━━━━━ Exercise data

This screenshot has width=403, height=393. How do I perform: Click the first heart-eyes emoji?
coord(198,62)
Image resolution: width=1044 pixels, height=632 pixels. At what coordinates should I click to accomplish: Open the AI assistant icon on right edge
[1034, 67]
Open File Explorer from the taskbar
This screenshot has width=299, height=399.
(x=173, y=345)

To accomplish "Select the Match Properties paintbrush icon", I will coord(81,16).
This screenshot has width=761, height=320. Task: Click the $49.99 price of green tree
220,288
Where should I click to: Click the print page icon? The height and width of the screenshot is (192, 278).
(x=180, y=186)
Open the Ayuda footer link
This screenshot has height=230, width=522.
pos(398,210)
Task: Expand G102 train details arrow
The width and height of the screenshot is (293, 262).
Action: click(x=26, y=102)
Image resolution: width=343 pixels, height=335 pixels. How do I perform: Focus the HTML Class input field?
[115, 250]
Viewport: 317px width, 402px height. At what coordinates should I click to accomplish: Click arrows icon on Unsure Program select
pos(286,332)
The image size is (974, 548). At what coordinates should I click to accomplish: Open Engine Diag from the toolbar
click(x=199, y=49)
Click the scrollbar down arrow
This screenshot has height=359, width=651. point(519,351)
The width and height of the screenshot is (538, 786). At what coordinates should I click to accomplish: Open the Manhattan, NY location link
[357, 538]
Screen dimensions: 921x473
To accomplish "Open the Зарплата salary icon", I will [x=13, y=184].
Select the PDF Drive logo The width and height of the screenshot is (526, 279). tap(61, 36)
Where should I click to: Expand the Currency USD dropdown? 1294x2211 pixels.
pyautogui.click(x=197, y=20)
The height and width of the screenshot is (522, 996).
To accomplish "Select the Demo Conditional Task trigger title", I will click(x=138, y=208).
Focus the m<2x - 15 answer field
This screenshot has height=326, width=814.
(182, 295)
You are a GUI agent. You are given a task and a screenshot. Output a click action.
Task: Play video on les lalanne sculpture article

━━━━━━━━━━

**What is expected**
All lines from the records above should be copied exactly.

**Problem solution**
This screenshot has width=403, height=393. How do I perform: Click the first heart-eyes emoji?
coord(198,62)
Image resolution: width=1044 pixels, height=632 pixels. At what coordinates should I click to accomplish: Open the AI assistant icon on right edge
[1034, 67]
Open File Explorer from the taskbar
This screenshot has width=299, height=399.
(x=173, y=345)

To accomplish "Select the Match Properties paintbrush icon", I will coord(81,16).
This screenshot has width=761, height=320. Task: Click the $49.99 price of green tree
220,288
Where should I click to: Click the print page icon? The height and width of the screenshot is (192, 278).
(x=180, y=186)
Open the Ayuda footer link
This screenshot has height=230, width=522.
pos(398,210)
Task: Expand G102 train details arrow
The width and height of the screenshot is (293, 262).
Action: click(x=26, y=102)
Image resolution: width=343 pixels, height=335 pixels. How do I perform: Focus the HTML Class input field?
[115, 250]
Viewport: 317px width, 402px height. At what coordinates should I click to accomplish: Click arrows icon on Unsure Program select
pos(286,332)
The image size is (974, 548). At what coordinates should I click to accomplish: Open Engine Diag from the toolbar
click(x=199, y=49)
Click the scrollbar down arrow
This screenshot has height=359, width=651. point(519,351)
The width and height of the screenshot is (538, 786). At what coordinates should I click to accomplish: Open the Manhattan, NY location link
[357, 538]
Screen dimensions: 921x473
To accomplish "Open the Зарплата salary icon", I will [x=13, y=184].
Select the PDF Drive logo The width and height of the screenshot is (526, 279). tap(61, 36)
Where should I click to: Expand the Currency USD dropdown? 1294x2211 pixels.
pyautogui.click(x=197, y=20)
The height and width of the screenshot is (522, 996).
To accomplish "Select the Demo Conditional Task trigger title", I will click(x=138, y=208).
Focus the m<2x - 15 answer field
This screenshot has height=326, width=814.
(182, 295)
You are a GUI agent. You are given a task and a screenshot. Output a click action.
Task: Play video on les lalanne sculpture article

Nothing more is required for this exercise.